Lawrence Borthwick Kelly Jr.  (5 November 1928 – 11 July 2018) was an Australian politician. He was the Labor member for Corrimal in the New South Wales Legislative Assembly from 1968 to 1988, and served as Speaker from 1976 to 1988.

Kelly was born in Thirroul, the son of Laurie Kelly Sr., who was a member of the Legislative Assembly from 1947 to 1955. He was educated at Thirroul Primary School and Wollongong High School, and after leaving school worked as an accountant. He joined the Labor Party in 1948. On 23 October, 1954, he married Rhonda Ali, with whom he had two children and who preceded him in death.

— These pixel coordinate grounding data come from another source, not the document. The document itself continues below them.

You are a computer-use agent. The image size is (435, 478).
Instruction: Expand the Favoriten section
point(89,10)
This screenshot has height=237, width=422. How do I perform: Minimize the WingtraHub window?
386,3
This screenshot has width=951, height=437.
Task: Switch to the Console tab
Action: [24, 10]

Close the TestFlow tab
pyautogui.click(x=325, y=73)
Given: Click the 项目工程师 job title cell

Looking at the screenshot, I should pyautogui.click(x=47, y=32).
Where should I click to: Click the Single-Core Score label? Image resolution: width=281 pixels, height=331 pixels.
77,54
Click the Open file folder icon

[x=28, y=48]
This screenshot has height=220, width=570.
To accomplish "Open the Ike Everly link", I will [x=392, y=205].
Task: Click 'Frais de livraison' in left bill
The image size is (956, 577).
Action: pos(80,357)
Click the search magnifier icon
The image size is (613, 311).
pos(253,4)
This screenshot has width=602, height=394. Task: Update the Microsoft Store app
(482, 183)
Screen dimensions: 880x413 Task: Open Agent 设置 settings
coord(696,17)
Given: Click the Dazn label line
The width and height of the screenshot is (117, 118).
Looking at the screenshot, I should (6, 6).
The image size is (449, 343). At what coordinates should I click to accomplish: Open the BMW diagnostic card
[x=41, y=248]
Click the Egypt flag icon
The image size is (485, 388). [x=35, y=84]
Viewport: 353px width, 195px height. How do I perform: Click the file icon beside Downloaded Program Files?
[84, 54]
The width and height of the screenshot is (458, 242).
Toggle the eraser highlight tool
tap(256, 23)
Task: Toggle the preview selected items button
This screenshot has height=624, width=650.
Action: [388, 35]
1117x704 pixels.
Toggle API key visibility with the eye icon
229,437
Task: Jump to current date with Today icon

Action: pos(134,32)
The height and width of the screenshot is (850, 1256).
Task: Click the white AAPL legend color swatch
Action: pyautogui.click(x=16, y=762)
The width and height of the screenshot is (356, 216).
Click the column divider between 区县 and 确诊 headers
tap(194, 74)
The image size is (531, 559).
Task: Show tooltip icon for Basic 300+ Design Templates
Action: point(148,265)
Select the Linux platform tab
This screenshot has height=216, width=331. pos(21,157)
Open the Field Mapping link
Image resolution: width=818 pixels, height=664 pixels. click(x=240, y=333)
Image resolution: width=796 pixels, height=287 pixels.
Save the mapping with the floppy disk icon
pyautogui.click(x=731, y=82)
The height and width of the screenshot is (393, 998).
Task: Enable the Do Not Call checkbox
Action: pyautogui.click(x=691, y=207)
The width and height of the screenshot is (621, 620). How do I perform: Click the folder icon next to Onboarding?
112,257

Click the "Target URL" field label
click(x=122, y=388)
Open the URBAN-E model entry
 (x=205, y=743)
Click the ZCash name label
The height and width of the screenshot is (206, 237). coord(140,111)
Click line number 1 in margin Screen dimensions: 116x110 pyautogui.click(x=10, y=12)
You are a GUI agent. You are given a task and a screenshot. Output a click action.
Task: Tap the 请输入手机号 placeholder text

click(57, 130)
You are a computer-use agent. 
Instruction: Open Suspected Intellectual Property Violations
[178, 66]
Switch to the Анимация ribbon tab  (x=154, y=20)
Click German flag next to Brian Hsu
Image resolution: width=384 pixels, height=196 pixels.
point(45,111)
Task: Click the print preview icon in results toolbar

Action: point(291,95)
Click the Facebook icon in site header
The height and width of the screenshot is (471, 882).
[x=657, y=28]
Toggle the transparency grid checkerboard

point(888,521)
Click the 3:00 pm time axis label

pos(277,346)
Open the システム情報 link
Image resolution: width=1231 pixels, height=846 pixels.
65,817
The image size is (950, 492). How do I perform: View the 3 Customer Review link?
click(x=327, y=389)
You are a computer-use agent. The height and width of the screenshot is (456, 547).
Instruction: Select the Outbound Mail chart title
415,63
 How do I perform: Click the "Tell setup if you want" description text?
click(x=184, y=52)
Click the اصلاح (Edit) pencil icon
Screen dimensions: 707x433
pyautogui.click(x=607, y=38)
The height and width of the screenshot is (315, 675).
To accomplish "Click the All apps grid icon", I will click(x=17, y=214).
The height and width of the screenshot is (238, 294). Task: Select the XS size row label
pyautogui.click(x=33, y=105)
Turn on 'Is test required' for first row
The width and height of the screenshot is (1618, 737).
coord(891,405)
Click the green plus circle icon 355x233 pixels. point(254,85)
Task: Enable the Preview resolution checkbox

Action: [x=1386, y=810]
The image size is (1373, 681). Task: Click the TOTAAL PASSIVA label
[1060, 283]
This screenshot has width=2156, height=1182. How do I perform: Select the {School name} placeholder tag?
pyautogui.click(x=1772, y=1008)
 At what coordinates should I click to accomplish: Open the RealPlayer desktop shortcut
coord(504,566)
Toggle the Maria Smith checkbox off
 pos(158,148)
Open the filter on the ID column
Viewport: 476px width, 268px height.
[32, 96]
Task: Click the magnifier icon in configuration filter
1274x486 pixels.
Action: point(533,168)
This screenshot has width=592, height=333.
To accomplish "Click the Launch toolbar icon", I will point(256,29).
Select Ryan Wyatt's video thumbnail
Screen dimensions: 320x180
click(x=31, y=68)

In 1968, Kelly was selected as the Labor candidate for the seat of Corrimal, largely a successor to his father's old seat of Bulli. Elected easily, he never had difficulty in winning re-election. He was appointed Speaker in 1976, serving until 1988, when his seat of Corrimal was abolished. Kelly challenged sitting Independent MP Frank Arkell for his seat of Wollongong, but was defeated.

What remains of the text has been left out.